With 25 December exactly four months away, Asda has launched a Christmas Savings Card to boost your festive spending - but there are drawbacks to consider.
Christmas can put a strain on your budget, with the Bank of England estimating we typically spend £500 more in December than we would in other months, largely on food, drinks and gifts.
Asda's scheme offers shoppers a way to spread the cost of Christmas by putting away a little on their Christmas Savings Card each time they visit a store. This year, the supermarket is paying its biggest ever bonus of 5.4%, more than three times the rate on the best easy-access savings account (1.5% AER).
Here we take a closer look at how much you can earn through the scheme, how it compares with savings, and the risks to consider before jumping in.
The Asda Christmas Savings Card offers a bonus depending on how much you manage to save by 5pm on 17 November 2019.
The table below shows how much of a bonus you could secure when saving between £30 and £280.
The maximum you can save on the card is £485. However, you only need to put away £280 to earn the top bonus of £15, which is effectively a 5.4% boost to your balance.
The bonus will be applied to your card by 18 November 2019 and you'll be able to spend the money in-store or online at Asda.com or George.com.
The balance will stay valid for two years from your last transaction.
You can pick up a Christmas saver card in Asda stores and top up the account at a customer service desk or at the till or self-service checkout.
Asda isn't the only supermarket offering a way to build up a pot of money for the festive season.
Tesco offers Clubcard members the chance to earn up to £12 - or 6% - on the cash they put away with its Christmas Saver scheme. Shoppers can add money to their account in-store, at a customer service desk or at the till by 15 October. The vouchers are valid for two years.

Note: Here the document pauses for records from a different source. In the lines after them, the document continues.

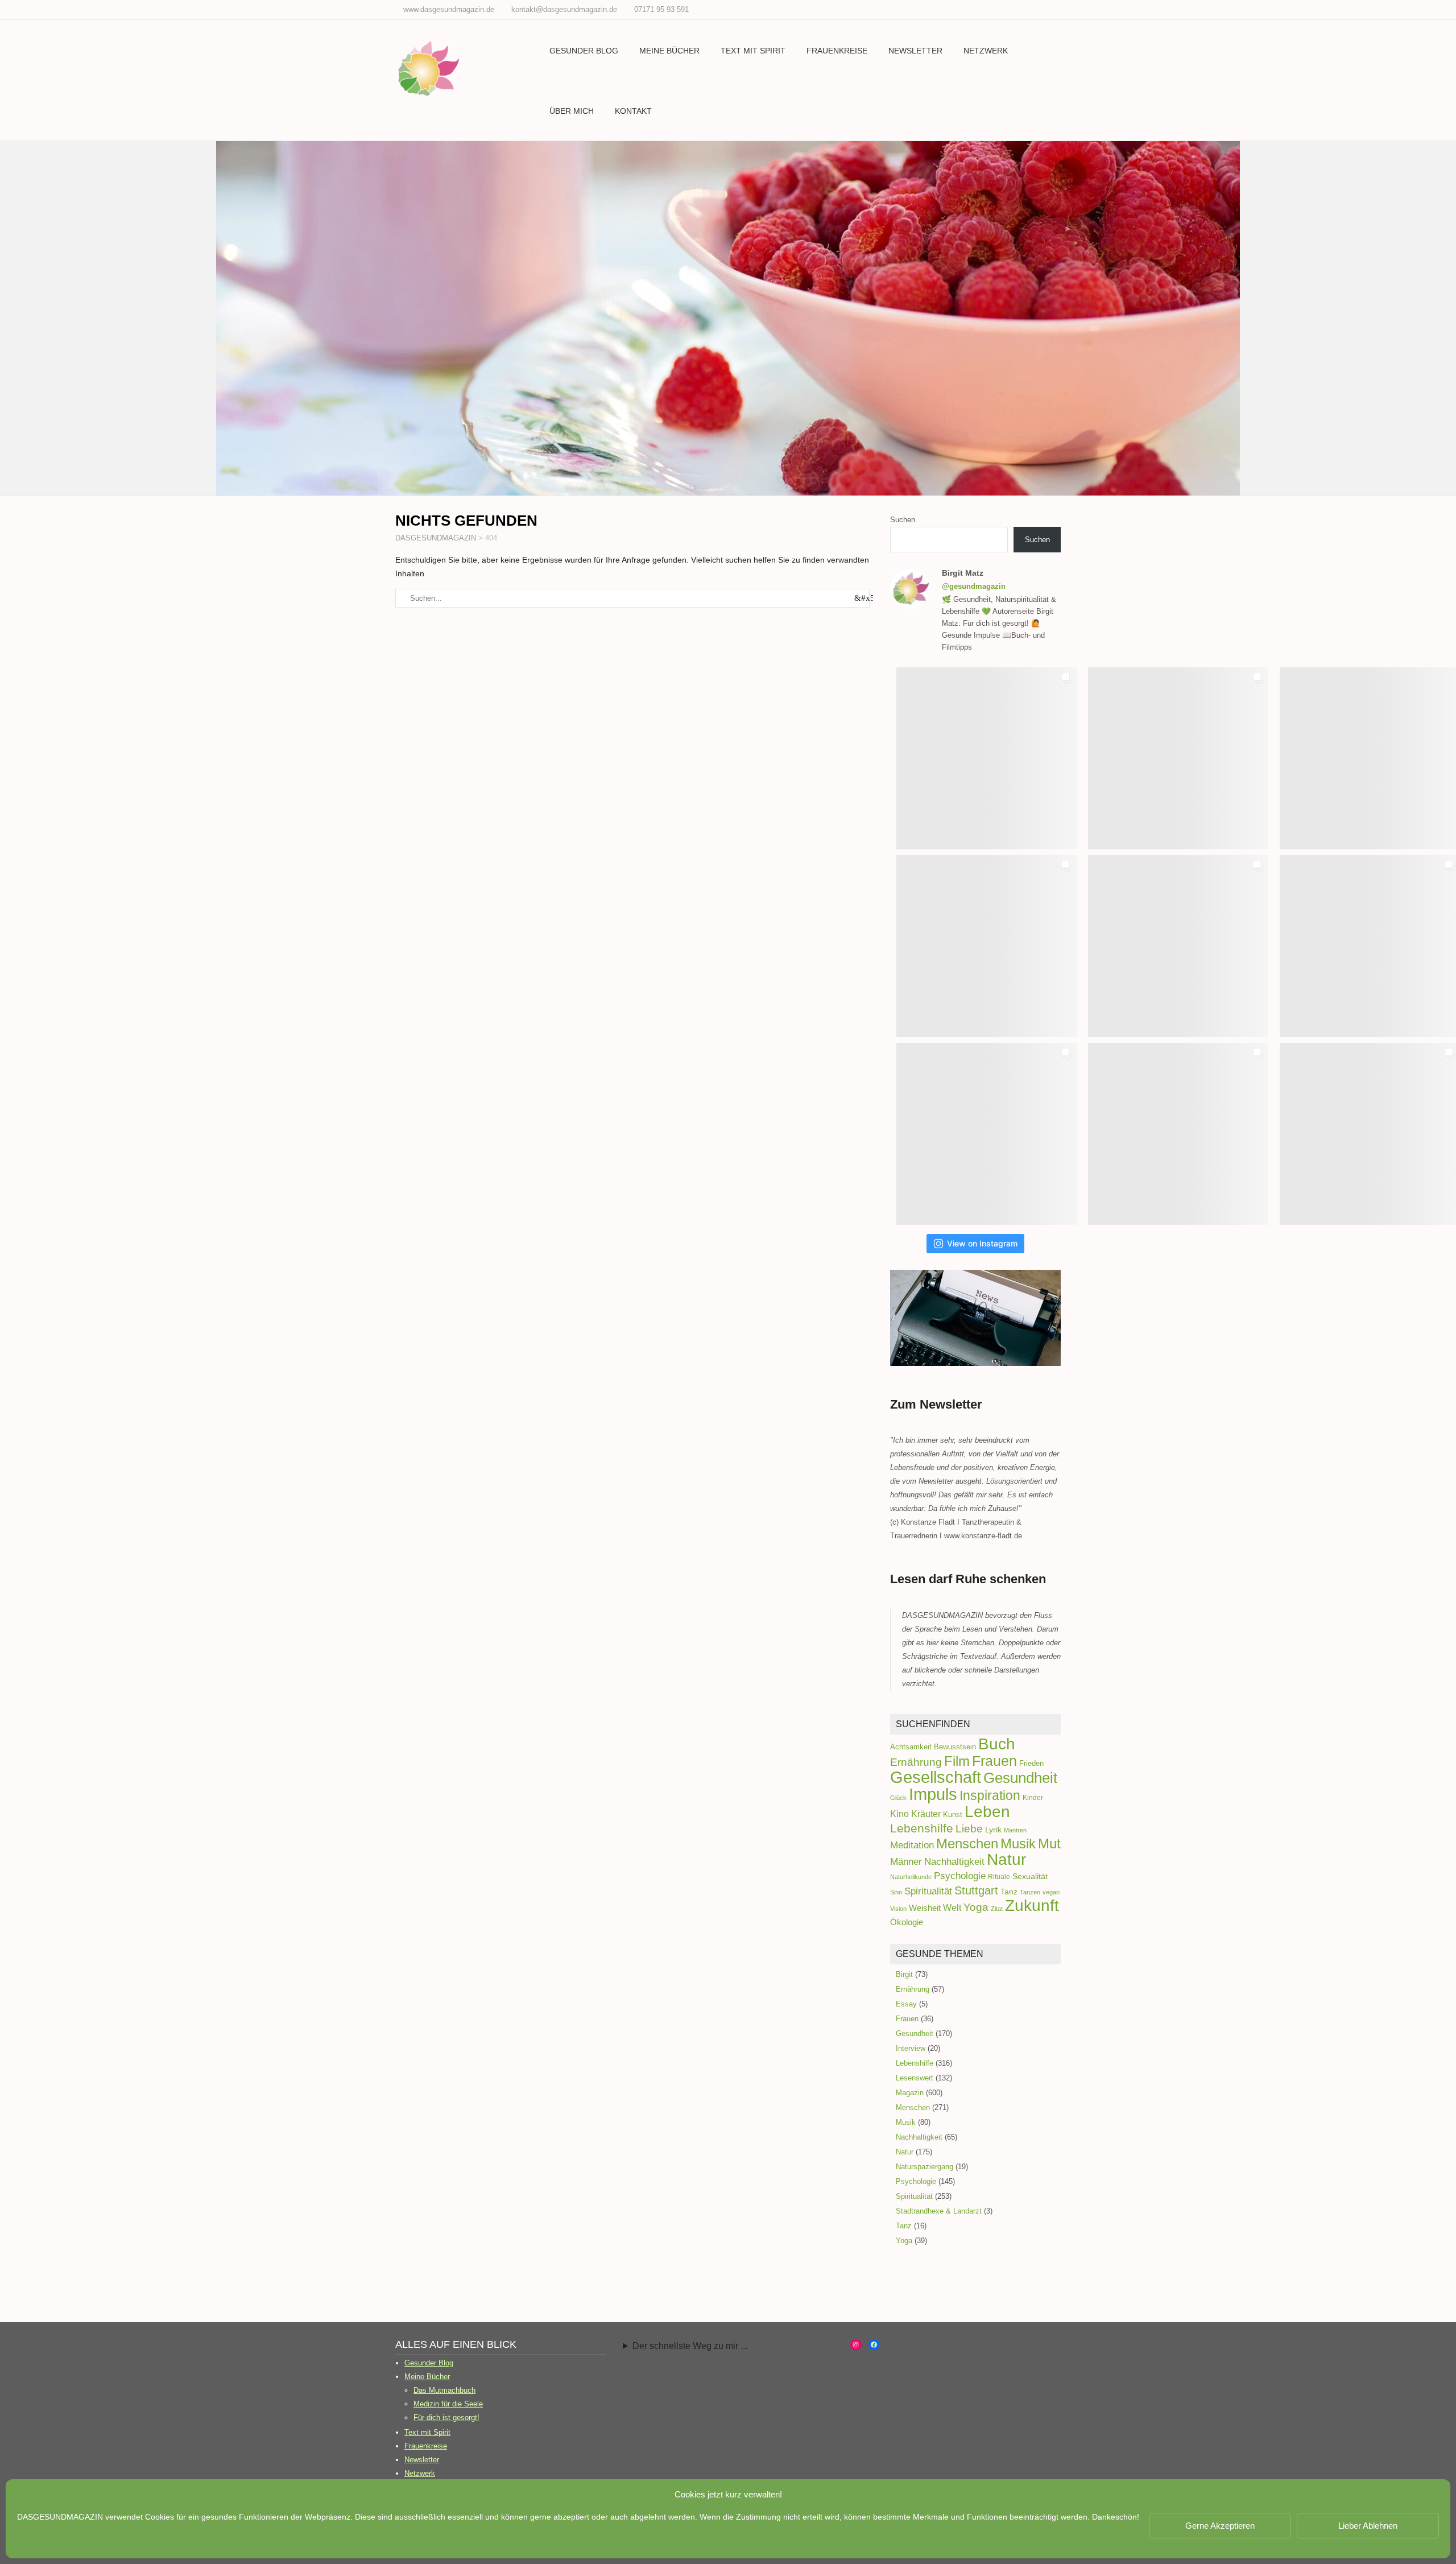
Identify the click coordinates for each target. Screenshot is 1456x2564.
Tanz (1008, 1892)
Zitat (997, 1908)
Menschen (967, 1843)
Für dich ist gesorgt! (446, 2417)
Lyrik (993, 1829)
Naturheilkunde (911, 1876)
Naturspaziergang (924, 2166)
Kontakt (633, 110)
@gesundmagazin (974, 586)
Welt (952, 1907)
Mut (1049, 1843)
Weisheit (925, 1908)
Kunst (952, 1814)
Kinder (1033, 1798)
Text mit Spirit (753, 50)
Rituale (999, 1877)
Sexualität (1030, 1876)
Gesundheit (1020, 1777)
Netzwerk (985, 50)
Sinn (896, 1892)
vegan (1051, 1892)
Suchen (902, 519)
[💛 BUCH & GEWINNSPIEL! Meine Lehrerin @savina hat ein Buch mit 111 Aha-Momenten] (986, 758)
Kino (899, 1814)
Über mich (571, 110)
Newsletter (915, 50)
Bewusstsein (955, 1747)
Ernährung (916, 1762)
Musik (1018, 1843)
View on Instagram (982, 1243)
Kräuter (926, 1814)
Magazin (910, 2092)
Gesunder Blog (583, 50)
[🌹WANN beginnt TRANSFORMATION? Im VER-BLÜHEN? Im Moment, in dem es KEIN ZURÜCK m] (1178, 946)
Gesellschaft (935, 1777)
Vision (898, 1908)
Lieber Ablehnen (1367, 2525)
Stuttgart (976, 1890)
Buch (996, 1744)
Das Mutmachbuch (444, 2390)
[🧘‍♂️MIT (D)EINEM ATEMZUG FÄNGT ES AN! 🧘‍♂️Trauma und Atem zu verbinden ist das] (986, 946)
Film (957, 1761)
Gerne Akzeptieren (1220, 2525)
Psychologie (960, 1876)
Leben (987, 1811)
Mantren (1015, 1830)
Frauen (994, 1761)
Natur (1006, 1859)
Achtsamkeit (911, 1747)
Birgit (904, 1974)
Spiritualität (928, 1891)
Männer (906, 1861)
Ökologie (906, 1922)
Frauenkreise (836, 50)
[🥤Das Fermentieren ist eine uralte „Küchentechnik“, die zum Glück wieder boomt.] (986, 1134)
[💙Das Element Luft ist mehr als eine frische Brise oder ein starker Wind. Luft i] (1178, 1134)
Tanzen (1030, 1892)
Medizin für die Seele (448, 2404)
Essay (906, 2004)
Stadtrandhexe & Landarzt (939, 2211)
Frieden (1031, 1763)
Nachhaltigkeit (954, 1861)
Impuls (933, 1794)
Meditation (912, 1845)
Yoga (975, 1907)
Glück (898, 1797)
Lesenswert (914, 2078)
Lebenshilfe (921, 1828)
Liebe (969, 1828)
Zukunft (1032, 1905)
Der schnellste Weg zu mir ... (689, 2346)
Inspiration (989, 1795)
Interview (910, 2048)
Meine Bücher (669, 50)
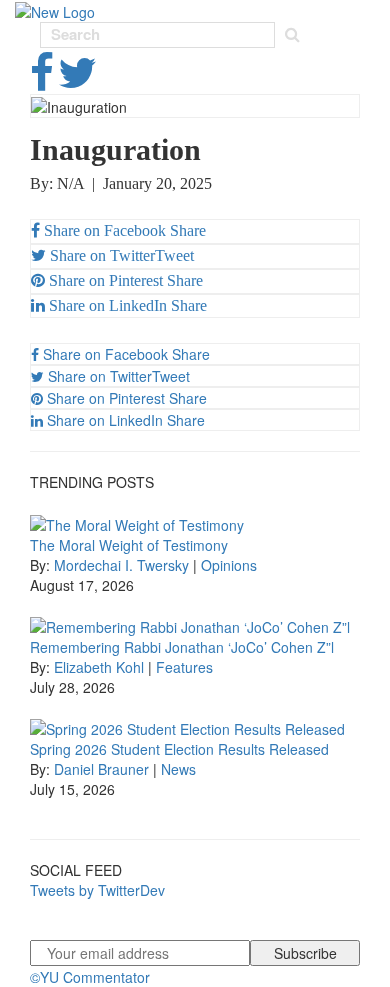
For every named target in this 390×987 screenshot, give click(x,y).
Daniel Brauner (101, 769)
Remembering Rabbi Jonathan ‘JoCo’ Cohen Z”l (182, 647)
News (178, 769)
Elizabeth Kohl (99, 667)
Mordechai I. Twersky (121, 565)
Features (184, 667)
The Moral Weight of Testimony (129, 545)
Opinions (229, 565)
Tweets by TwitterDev (97, 890)
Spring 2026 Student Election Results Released (179, 749)
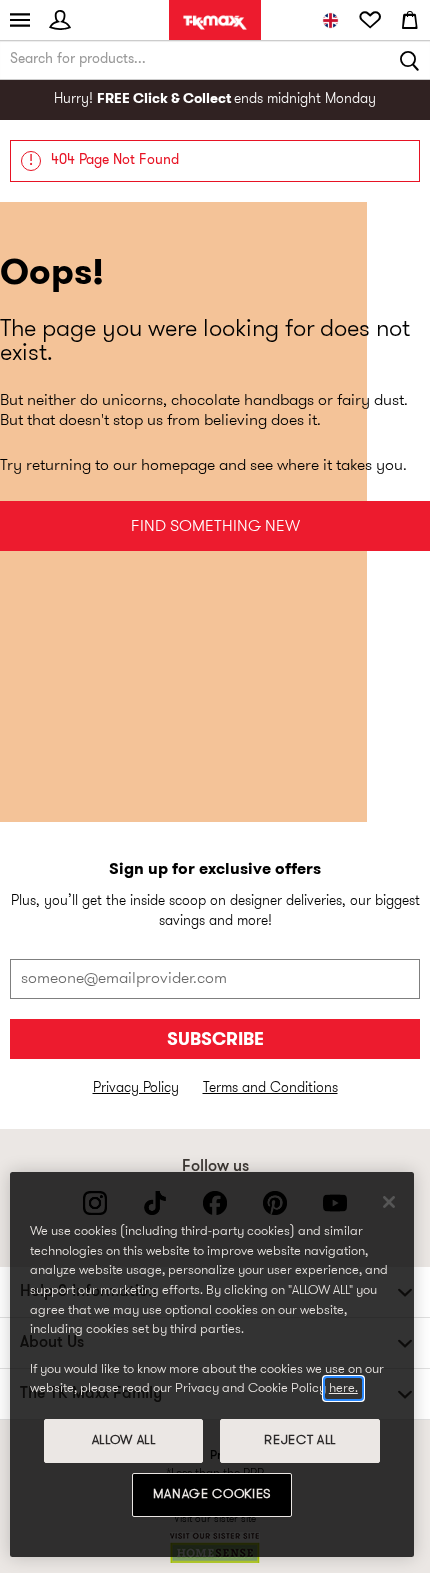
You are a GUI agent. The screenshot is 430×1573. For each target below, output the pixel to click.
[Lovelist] (370, 20)
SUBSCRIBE (215, 1040)
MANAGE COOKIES (212, 1494)
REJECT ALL (300, 1440)
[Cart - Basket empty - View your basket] (410, 20)
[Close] (389, 1202)
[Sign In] (60, 20)
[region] (212, 1364)
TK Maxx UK (215, 22)
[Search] (410, 60)
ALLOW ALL (124, 1440)
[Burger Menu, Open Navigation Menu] (20, 20)
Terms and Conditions (270, 1088)
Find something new (215, 527)
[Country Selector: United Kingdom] (330, 20)
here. (343, 1388)
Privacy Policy (136, 1088)
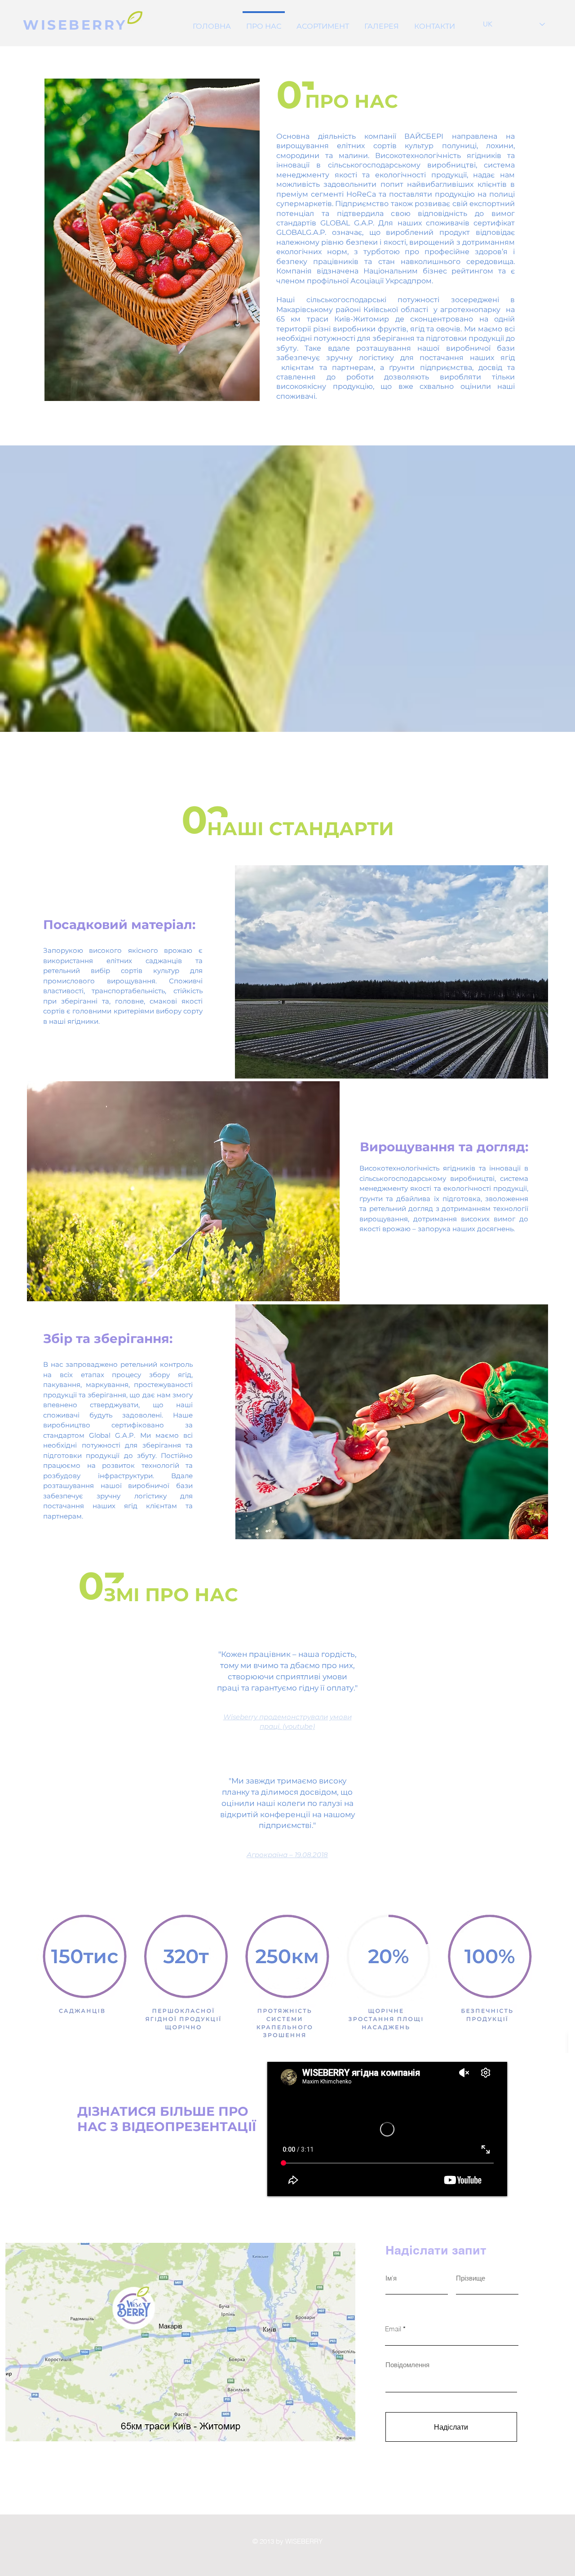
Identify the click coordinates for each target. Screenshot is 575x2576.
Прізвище (470, 2278)
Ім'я (391, 2278)
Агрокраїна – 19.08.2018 (287, 1854)
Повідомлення (407, 2364)
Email (393, 2328)
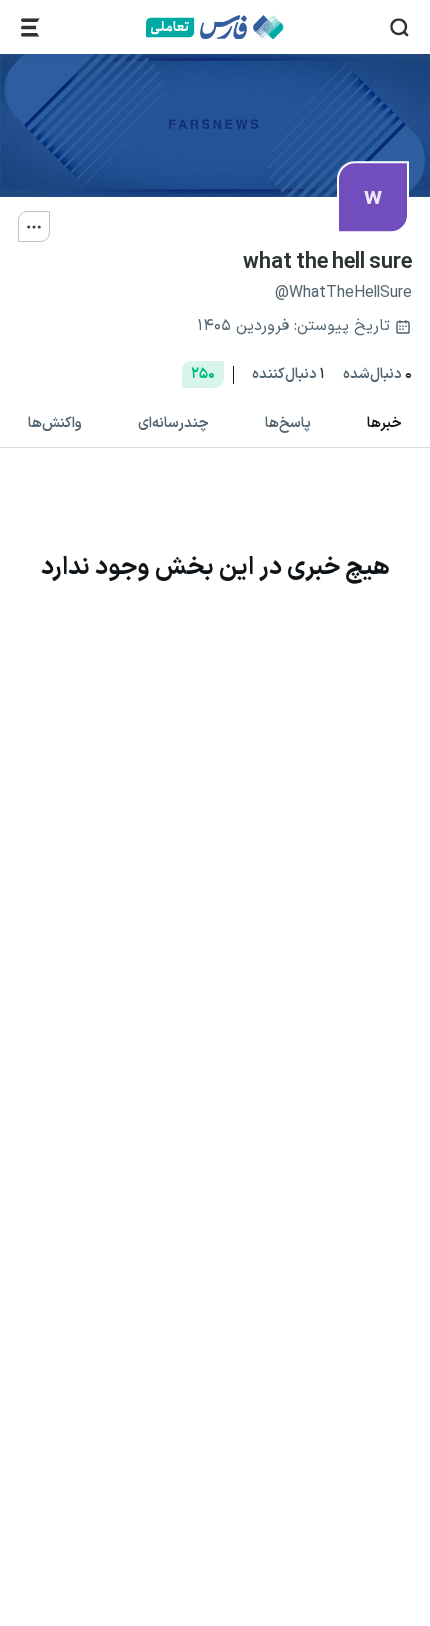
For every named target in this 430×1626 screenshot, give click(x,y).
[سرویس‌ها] (30, 27)
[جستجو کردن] (399, 27)
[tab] (384, 424)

Morrisons offers a Christmas Saver scheme to its More loyalty scheme customers.It allows shoppers to buy £1 digital stamps throughout the year, with the deadline for building up a Christmas pot falling on 30 October. The vouchers can then be spent between 6 November and 31 December.
Iceland and the Co-op offer savings schemes that aren't tied to Christmas.
With the Iceland Bonus Card you can get £1 for every £20 you save, equivalent to a 5% bonus. The £1 bonus is applied within 48 hours after you hit each £20 threshold.
The Co-op offers a paper savings stamp card, where you can buy 48 stamps worth £1 that can be used throughout the year. During December, you'll get a £2 bonus on each completed book, equal to a 4% bonus.
Supermarket savings can help you build up a reserve of money to ease the burden of Christmas, but there are drawbacks.
The biggest one is that the money you save with these schemes is not protected by the Financial Services Compensation Scheme (FSCS).
This means that if Asda or the other supermarkets go bust, you would lose the money you have squirrelled away. While this sounds unlikely, it has happened before.
In 2006, Christmas savings club Farepak went under, leaving 100,000 customers who had saved an average of £400 with nothing.
The other drawback of saving with a supermarket scheme is that you must spend the money at that retailer, preventing you from shopping around for a better deal.
Saving for Christmas throughout the year is a great idea, but you don't have to do it via a supermarket.
A regular savings account allows you to set aside money each month, with some of the best deals paying 5% AER.
With a savings account or bank account, your money is protected by the FSCS. This guarantees that you'll be protected for deposits up to £85,000 in the event that the provider goes under.
With four paycheques until December, time is running out to set aside the money you need.